For the real images using the existing technique, each detection is displayed with a thin elliptical annulus surrounding it. You can clearly see that the results of the existing method on such amorphous (not having a clear shape) objects is very far from what they appear to be when we look at the image. For example the spiral arms of the second real object are broken up into multiple detections! The existing method failed to see them as part of the main object. The same goes for the other two real objects. In the last column the results of my new approach are shown to be complately masked. You can see how accurately they were detected with any shape.

In the mock images, Sersic index (n) is one of the important parameters of the Sersic profile. In short, if all the other parameters are fixed, n shows the shaprness of the profiles. So as n increases, the profile becomes sharper. You can see this sharpness increasing in the bottom four rows. The first mock image shows 6 identical large mock profiles with n=4. 5 of the profiles are positioned just outside the image on the bottom and left edges. Their wings can be clearly seen on the edges. Again, it is clear how the existing method is completely hopeless in detecting such objects. Such cases occur often in astronomical images.

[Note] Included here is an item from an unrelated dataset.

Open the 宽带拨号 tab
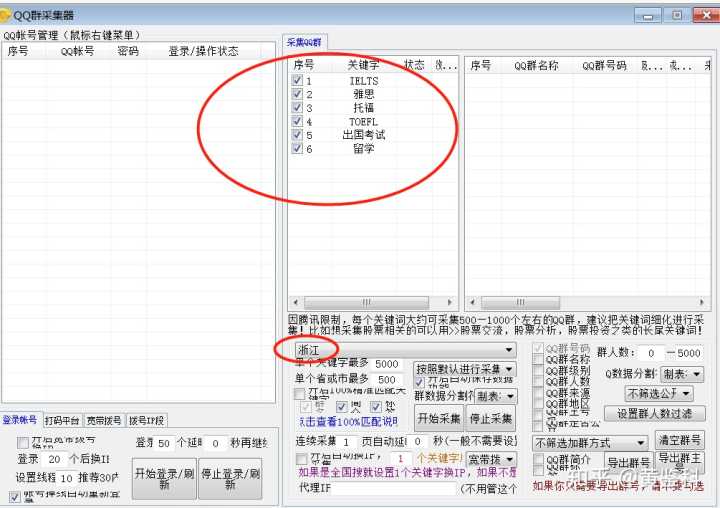[103, 420]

The last four rows show very small profiles, all with the same parameters except their signal to noise ratio in each row. This can be better seen on the second column (after adding noise). The faintest profiles are on the bottom left and the brightest are on the top right. It is clear that as n decreases. Because of the very high thresholds that the existing methods need to assume, they are extremely poor in detecting faint and diffuse profiles. However, thanks to the very low thresholds used by NoiseChisel, we are able to detect such objects much more accurately.

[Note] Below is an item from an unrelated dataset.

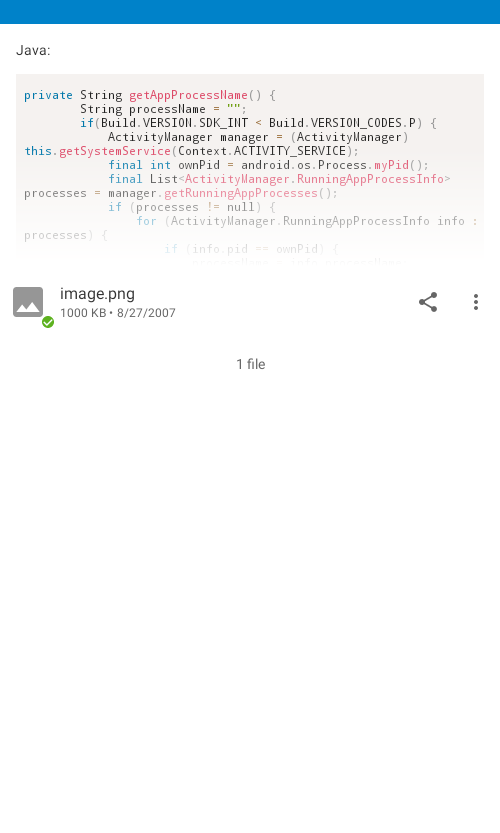Tap the getRunningAppProcesses call in code
500x833 pixels.
[241, 193]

For more details please read the full NoiseChisel paper. NoiseChisel is distributed as part of GNU Astronomy Utilities. This is the first astronomical software that has been evaluated and endorsed by GNU. I hope that with the help of other astronomers we can extend it soon to be a complete package for all aspects of astronomical data analysis and processing. I am now working on some scientific applications of this new techinque. They will be published soon.

Galaxy evolution

As discussed above, the new tool is exceptionally accurate in detecting the faintest and most irregularly shaped galaxies. I am currently using it to study the evolution in the galaxy UV luminosity function, to see how the most distant galaxies first started to re-ionize the universe after the cosmic "dark ages" in a period called "cosmic dawn" or rerionization. All our current knowledge of this period is based on the old signal-based approach to object detection. So this research will be the first time that these extremely distant and young galaxies have been studied with a new eye (not new telescope, but new technique). The results will be published soon, so stay tooned ;-).


  1. to make things easier, just consider biological life and neglect psychological or social life.
  2. The number of local galaxies observed in recent surveys (e.g. SDSS) is in the order of Billions.
  3. Since we are inside a spiral galaxy (the Milky Way) our selves, the disk doesn't let us see outer galaxies in those portions of the sky that the disk covers.